Your assignment
Where does the string "submenu" appear in the material? Copy each line that holds it.

Source data
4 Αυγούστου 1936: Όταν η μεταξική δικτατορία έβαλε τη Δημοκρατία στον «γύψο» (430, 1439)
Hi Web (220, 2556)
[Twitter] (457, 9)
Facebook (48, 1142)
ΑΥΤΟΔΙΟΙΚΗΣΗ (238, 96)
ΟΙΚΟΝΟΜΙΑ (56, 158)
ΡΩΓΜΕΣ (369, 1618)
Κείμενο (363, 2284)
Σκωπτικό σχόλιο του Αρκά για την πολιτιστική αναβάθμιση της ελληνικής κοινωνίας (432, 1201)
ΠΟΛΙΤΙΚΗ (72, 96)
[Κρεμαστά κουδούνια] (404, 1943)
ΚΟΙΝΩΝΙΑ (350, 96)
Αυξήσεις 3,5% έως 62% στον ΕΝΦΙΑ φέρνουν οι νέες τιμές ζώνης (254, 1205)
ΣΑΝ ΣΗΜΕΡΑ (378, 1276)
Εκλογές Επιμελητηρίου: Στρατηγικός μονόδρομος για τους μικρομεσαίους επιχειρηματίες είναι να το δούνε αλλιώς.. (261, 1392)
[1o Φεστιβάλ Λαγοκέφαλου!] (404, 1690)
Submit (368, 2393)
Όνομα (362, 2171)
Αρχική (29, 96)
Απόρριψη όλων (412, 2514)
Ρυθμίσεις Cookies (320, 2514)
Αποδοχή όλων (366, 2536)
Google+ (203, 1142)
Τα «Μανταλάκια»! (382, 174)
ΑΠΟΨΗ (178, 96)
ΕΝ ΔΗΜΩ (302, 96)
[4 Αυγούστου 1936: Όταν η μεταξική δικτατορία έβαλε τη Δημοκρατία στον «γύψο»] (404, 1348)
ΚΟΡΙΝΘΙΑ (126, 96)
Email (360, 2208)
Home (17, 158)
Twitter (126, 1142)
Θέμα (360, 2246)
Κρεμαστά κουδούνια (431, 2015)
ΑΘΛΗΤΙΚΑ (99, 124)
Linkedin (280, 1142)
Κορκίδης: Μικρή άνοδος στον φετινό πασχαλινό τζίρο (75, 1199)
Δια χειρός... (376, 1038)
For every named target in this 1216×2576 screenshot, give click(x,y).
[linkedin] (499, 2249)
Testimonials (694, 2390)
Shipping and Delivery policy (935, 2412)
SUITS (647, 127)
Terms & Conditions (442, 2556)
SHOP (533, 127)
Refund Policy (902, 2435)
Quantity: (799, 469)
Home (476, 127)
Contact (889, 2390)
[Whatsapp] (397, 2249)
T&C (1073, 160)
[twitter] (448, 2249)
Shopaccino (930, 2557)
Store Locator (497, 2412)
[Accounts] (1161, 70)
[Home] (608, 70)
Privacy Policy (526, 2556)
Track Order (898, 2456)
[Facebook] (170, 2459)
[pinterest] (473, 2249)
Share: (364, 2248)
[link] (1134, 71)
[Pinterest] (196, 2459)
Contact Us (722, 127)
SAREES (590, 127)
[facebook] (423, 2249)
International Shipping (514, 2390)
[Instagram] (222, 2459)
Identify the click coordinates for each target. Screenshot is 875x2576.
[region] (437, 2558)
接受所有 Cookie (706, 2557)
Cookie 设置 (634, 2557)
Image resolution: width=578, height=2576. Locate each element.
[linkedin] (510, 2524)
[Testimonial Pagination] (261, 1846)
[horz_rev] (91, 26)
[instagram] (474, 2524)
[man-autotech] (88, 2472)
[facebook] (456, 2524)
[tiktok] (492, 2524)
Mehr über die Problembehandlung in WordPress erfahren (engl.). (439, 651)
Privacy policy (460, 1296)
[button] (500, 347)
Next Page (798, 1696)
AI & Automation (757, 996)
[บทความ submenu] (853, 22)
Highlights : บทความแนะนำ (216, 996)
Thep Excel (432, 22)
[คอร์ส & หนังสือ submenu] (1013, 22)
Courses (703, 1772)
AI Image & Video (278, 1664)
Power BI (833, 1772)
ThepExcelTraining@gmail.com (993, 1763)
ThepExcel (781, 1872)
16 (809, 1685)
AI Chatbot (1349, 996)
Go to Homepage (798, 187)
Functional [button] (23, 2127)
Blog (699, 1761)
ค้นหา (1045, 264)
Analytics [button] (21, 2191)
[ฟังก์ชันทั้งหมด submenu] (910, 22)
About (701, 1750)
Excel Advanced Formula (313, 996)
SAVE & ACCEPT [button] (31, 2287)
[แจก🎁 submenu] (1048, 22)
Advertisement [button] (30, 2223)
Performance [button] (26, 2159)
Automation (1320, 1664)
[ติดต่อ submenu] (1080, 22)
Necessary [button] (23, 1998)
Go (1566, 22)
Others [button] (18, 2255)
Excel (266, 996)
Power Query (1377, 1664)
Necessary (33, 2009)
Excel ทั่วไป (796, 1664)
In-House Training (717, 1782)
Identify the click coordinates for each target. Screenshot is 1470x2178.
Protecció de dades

Exercise solution
[บทความ submenu] (853, 22)
[คอร์ส & หนังสือ submenu] (1013, 22)
[ฟังก์ชันทั้งหมด submenu] (910, 22)
[แจก🎁 submenu] (1048, 22)
[ติดต่อ submenu] (1080, 22)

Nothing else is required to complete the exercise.